----- Original Message ----- From: "JeeBee" <[EMAIL PROTECTED]>
To: <[email protected]>
Sent: Thursday, March 02, 2006 4:06 AM
Subject: Re: newly downloaded font problem


Thanks Helge and Paul.
I would prefer some construct like
\require{my_file.foo}
or \dependency{my_file.foo}
That does absolutely nothing but making lyx copy this file
to the temp directory as well.
If that would be possible ...

I tried copying all related (even a bit too much) to my ~/.tex/fonts dir.
(it does find style files there without problem)
Also to ~/.tex/fonts/tfm and ~/.tex/fonts/vf.
But apparantly it is not looking there because I get the same error.
Also to ~/.tex now without success.

It just does not seem to work before I copy
those file to lyx temp dir in /tmp



I am going to share some thoughts with you on this subject.
I use Windows more than Linux so may use that terminology
but both Miktex and TeTex have the same important functions.

You present a fairly thorough report but you leave out texhash
or equivalently in Windows Miktex Options->Refresh Now
which refreshes the filename database (fndb) which keeps track
of new packages installed and fonts. The files must be put in the
approximately right directory and the next step is to run texhash.

So if you are doing that it should be in your report so people
don't wonder about itsince failing to run texhash is a frequent
cause of a newly installed font not working. The common place
to install (new) fonts is in /texmf... or /localtexmf.... and then
run Miktex Options Refresh Now or texhash.

But I think you can add or have more than those two tex root
directories. It is safer not to have spaces in your path or filenames.
I think you could create an additional tex root directory /usr/local/
My_LyX_Project, place fonts there and have them read into the fndb.
Then they become available for general use. I think localtexmf is fndb1, texmf is fndb2 a new tex root is fndb3.

In Miktex if you add a new root directory the database refresh is run automatically, you can change which directory is considered local,
and the order in which they are read. There is a nice GUI. I think
Linux has inittex or texconfig to do this. Also I'm not sure that you
can get away without emulating some of inner tex directory structure
of /texmf. But I'm sure it can be made to work, but to what advantage?
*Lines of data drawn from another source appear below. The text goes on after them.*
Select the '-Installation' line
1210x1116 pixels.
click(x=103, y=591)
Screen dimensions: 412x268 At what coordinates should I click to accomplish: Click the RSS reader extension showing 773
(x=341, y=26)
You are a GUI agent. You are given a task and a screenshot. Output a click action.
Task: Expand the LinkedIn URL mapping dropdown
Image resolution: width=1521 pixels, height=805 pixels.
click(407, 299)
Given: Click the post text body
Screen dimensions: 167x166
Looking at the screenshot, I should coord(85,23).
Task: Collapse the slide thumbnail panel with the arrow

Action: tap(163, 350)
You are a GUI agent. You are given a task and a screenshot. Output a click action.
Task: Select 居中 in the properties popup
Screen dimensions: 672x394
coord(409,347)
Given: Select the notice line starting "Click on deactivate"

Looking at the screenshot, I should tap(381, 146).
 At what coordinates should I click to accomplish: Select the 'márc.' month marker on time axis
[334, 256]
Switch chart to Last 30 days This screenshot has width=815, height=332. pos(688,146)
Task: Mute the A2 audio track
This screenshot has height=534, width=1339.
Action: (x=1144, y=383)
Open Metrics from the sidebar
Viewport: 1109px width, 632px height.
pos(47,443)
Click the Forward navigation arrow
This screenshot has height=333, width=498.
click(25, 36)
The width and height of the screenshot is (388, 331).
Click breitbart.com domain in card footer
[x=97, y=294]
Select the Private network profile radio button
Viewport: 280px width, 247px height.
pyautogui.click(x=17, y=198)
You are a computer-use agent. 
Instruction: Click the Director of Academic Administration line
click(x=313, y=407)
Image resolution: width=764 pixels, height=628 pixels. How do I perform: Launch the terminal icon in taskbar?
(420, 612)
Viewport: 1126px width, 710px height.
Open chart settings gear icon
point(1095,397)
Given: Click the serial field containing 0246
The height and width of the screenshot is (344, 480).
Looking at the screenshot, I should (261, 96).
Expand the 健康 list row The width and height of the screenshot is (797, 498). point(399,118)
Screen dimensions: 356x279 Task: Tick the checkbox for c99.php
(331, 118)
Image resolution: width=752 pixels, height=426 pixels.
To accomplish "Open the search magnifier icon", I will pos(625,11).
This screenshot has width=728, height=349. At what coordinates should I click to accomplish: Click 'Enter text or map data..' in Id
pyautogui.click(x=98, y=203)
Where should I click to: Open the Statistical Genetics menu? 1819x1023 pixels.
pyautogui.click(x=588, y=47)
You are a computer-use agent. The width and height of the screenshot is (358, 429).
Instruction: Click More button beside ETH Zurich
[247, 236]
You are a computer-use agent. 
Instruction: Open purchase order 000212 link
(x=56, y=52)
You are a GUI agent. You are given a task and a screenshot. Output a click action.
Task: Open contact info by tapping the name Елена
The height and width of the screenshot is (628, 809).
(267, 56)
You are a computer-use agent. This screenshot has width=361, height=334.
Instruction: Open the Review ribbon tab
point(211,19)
I don't think there is much you can do inside a document to determine
which files are copied to the tmp directory. For instance in LyX137
if you had jpeg and eps images to be included, you could run dvipdfm
to make a .pdf output file. Files with a *.bb suffix (I think bounding box)
were created and copied to tmp. In LyX140 this got broken and either
the *.bbs are not copied or not named properly. Anyway if you manually copy the *.bb files to the tmp directory then you can run dvipdfm and
make a pdf file output. This is an inner LyX mechanism not under control
like the contents of a document or the functioning of the Latex backend
unless you are a developer and fix the LyX (C++?) code.

Are you sure you ran texhash or Miktex Options, update of database?